CORVALLIS, Ore. - Many Oregonians woke up Wednesday morning to a blanket of snow, slushy roads and the realization that the arrival of spring doesn't necessarily mean it's time to get out the sunscreen.
But such weather isn't all that unusual in western Oregon - especially during a La Niña winter, according to Kathie Dello, deputy director of the Oregon Climate Service at Oregon State University.
"This is the La Niña winter weather we've been waiting for," Dello said. "It's pretty typical - an active storm track, wet and cool. It's a bit later than we've expected, but low-elevation snow in March isn't unprecedented.
"La Niña is officially waning," Dello added, "but she's still got some fight in her."
Late-season snow can be particularly problematic, Dello said, because it typically is wet and heavy, putting trees, branches and power lines in peril. Yet the cold, wet weather brings positive attributes along with the negative. Oregon's snowpack is starting to recover and southern Oregon, in particularly, needed more snow in the mountains.

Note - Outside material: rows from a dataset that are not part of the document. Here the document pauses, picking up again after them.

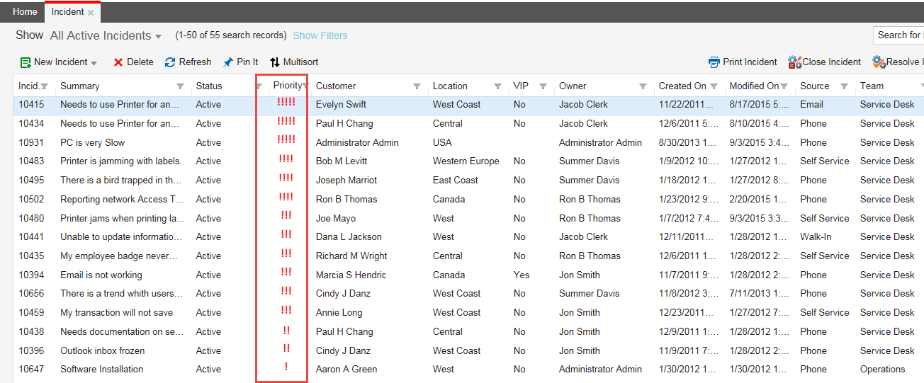The width and height of the screenshot is (924, 383).
Task: Open the Customer column filter
Action: tap(417, 86)
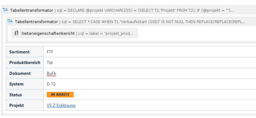
Task: Select the inner Tabellentransformator macro title
Action: tap(36, 22)
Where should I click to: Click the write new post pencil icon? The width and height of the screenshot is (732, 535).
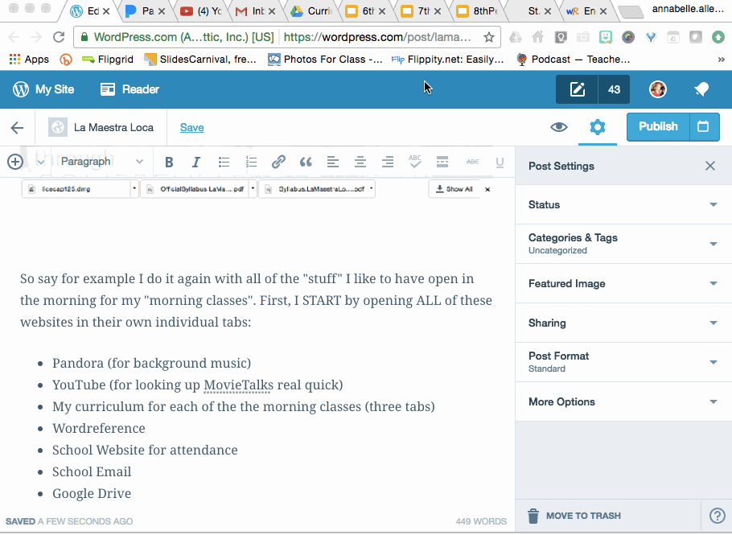(x=577, y=89)
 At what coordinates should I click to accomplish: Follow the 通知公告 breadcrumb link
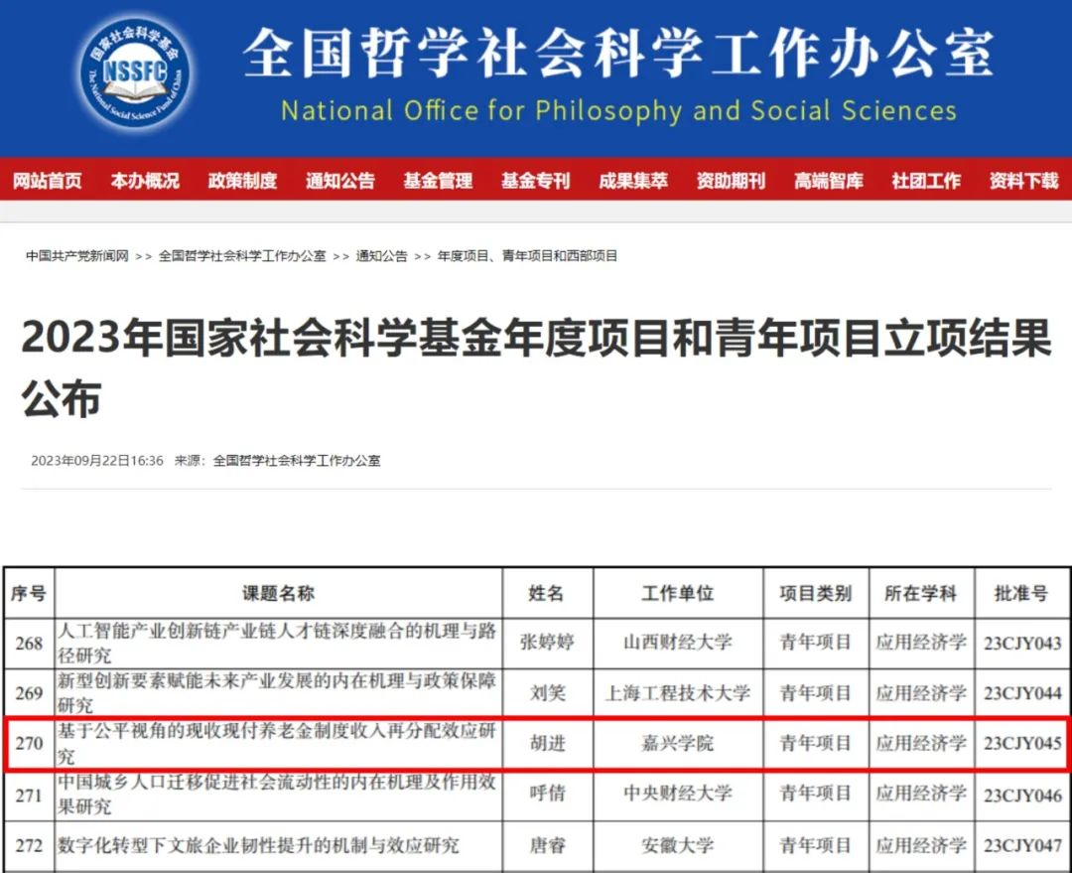383,256
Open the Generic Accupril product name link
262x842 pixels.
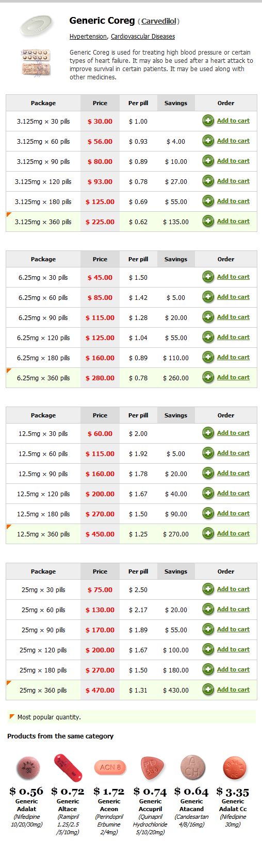[151, 805]
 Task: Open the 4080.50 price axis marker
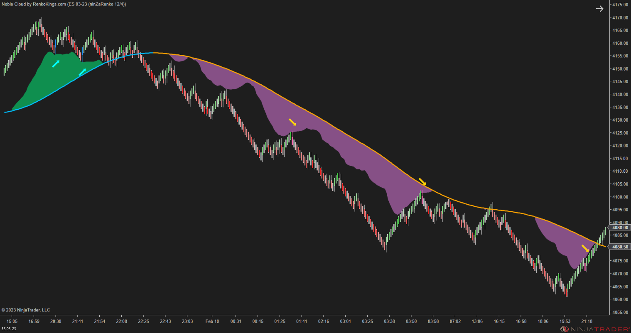coord(619,247)
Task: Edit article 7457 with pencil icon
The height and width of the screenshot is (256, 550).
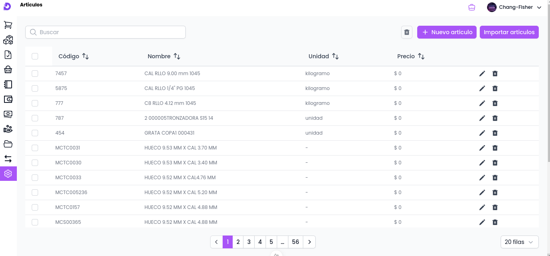Action: coord(482,74)
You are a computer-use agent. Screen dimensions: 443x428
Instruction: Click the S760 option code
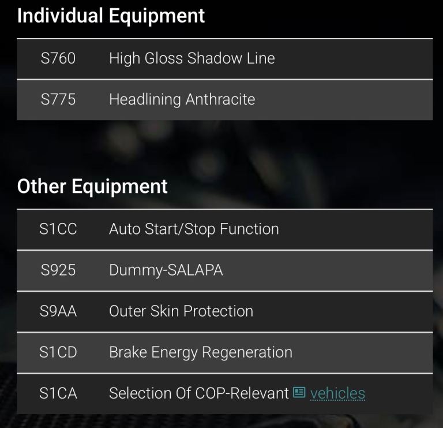click(58, 58)
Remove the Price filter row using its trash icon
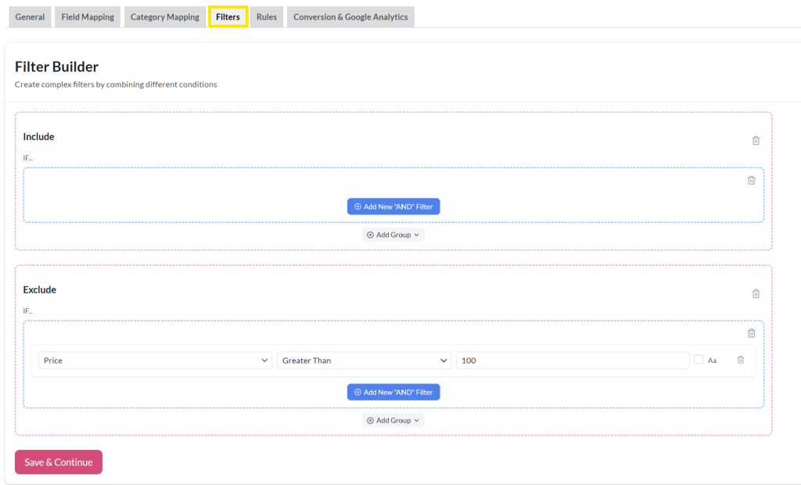801x485 pixels. coord(741,360)
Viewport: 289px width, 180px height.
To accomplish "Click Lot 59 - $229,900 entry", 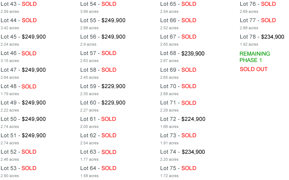I will 103,86.
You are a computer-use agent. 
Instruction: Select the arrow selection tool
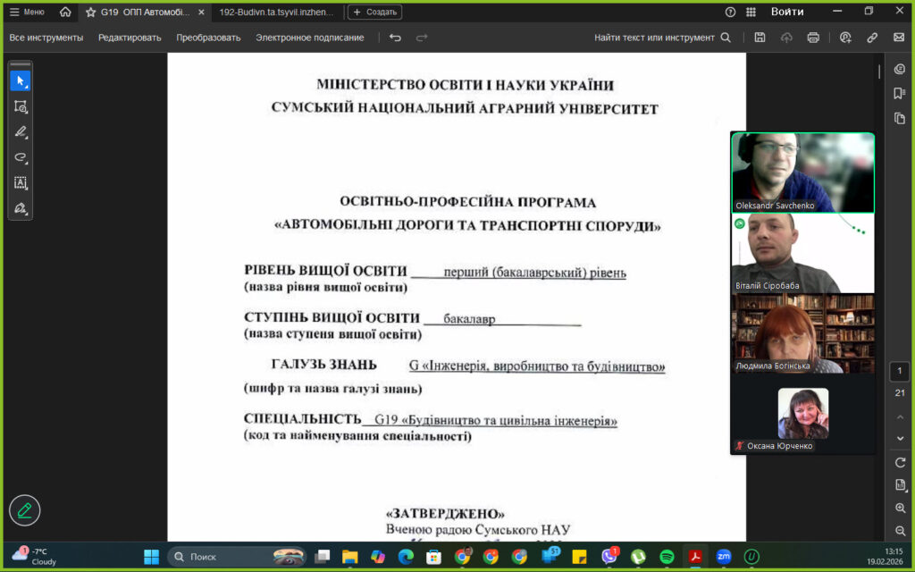(x=20, y=80)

Despite the flooding in mid-January, the period from December to February was drier than normal. "It was the 10th driest winter on record in Oregon," said Dello, who is in OSU's College of Earth, Ocean, and Atmospheric Sciences.
Weather in the Pacific Northwest is in sharp contrast with much of the rest of the country, Dello noted, which is experiencing record high temperatures.
Just how unusual is spring snow? Dello says a quick check of the record books shows that March can indeed go out like a lion - and that April showers aren't always rain. The year 1951 was particularly cold and wet, with up to eight days of measurable snowfall in much of western Oregon.
"Historic snow records can be a bit spotty," Dello said, "and in some places, the overnight snowfall might be at near-record levels. There also is a lot of local variation. We've had volunteer observers with the CoCoRaHS program measure more than six inches of snow outside of Eugene today, and 4.5 inches in Monroe of southern Benton County."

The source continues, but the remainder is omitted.